- Born: Kamal Jaber Hasan Abdulfattah February 9, 1943 Umm al-Fahm, Mandatory Palestine
- Died: January 27, 2023 (aged 79) Jenin
- Education: Damascus University, University of Erlangen–Nuremberg
- Occupations: Researcher; geographer; professor;
- Years active: 1978–2023

= Kamal Abdulfattah =

Palestinian geographer

Kamal Abdulfattah (born February 9, 1943, in Umm al-Fahm – died January 27, 2023, in Jenin) was a Palestinian geographer and researcher.

==Biography==
Abdulfattah studied at the Damascus University. After completing his studies, he obtained a Ph.D. in geography from University of Erlangen–Nuremberg in 1980.
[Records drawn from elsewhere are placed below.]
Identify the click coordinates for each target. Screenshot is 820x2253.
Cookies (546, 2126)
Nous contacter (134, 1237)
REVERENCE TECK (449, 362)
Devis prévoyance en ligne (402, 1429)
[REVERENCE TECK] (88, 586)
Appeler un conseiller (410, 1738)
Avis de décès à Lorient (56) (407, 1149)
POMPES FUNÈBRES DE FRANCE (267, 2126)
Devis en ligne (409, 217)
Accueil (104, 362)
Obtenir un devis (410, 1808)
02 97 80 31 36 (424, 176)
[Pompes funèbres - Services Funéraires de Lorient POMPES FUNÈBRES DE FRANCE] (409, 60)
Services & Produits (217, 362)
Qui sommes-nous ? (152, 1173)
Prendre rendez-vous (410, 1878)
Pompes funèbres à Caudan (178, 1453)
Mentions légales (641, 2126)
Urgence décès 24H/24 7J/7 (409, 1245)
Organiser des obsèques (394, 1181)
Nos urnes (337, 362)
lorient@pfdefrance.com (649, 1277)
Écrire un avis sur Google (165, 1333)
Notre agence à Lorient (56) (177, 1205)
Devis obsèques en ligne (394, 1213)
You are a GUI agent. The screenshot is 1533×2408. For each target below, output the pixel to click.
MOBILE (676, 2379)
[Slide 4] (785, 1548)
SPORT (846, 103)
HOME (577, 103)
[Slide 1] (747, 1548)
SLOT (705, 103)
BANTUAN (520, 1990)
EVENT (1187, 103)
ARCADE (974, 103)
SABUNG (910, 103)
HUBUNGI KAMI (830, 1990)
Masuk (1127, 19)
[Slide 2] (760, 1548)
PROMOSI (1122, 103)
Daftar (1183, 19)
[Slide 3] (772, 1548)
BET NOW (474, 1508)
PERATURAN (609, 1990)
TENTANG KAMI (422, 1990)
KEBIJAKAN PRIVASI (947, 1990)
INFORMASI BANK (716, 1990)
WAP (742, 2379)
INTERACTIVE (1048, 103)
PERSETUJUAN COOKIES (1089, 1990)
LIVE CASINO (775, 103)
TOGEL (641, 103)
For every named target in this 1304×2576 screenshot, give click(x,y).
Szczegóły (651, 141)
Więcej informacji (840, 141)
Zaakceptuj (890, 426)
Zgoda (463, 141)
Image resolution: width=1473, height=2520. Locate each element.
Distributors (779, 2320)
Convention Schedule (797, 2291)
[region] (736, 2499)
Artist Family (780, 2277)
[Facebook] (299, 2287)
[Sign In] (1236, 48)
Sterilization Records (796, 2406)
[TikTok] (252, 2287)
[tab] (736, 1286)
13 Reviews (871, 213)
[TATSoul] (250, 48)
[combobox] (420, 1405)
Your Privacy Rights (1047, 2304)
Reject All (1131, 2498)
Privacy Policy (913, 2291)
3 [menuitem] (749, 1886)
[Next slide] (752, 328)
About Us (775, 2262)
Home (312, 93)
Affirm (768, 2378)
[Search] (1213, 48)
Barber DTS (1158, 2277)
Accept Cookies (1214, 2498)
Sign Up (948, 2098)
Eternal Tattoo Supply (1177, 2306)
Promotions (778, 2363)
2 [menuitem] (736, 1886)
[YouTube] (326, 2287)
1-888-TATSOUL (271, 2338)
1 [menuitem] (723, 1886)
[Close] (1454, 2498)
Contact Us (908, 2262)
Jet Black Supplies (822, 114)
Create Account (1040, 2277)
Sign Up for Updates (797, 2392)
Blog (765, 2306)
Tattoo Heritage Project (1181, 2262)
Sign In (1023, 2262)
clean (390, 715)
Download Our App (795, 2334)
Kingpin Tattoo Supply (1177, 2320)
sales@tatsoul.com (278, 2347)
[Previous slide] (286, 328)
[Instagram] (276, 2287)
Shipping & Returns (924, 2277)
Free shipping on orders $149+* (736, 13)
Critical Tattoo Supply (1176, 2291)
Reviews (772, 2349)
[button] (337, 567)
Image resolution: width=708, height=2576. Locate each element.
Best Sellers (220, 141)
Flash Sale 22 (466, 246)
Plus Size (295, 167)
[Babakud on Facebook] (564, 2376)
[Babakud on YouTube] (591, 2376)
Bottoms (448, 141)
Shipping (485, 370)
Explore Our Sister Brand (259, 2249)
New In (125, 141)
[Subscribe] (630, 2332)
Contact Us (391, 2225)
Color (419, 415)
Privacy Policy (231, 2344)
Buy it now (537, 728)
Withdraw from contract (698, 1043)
Beginning in 1978, Abdulfattah taught as an teaching assistant at department of Middle Eastern studies at Birzeit University. In 1980, become dean at faculty of Arts at Birzeit University. In the following years, he established the Geography department at the university.

==Notable works==
- Hütteroth, W.-D. (1977). "Historical Geography of Palestine, Transjordan and Southern Syria in the Late 16th Century"
- Mountain farmer and fellah in Asir Southwest Saudi Arabia: The conditions of agriculture in a traditional society. Erlangen, Germany. 1981.

==Awards==
- Abdul Hameed Shoman Award for Arab scientists in social sciences, 1983.
- Palestine Award for social sciences, 1997.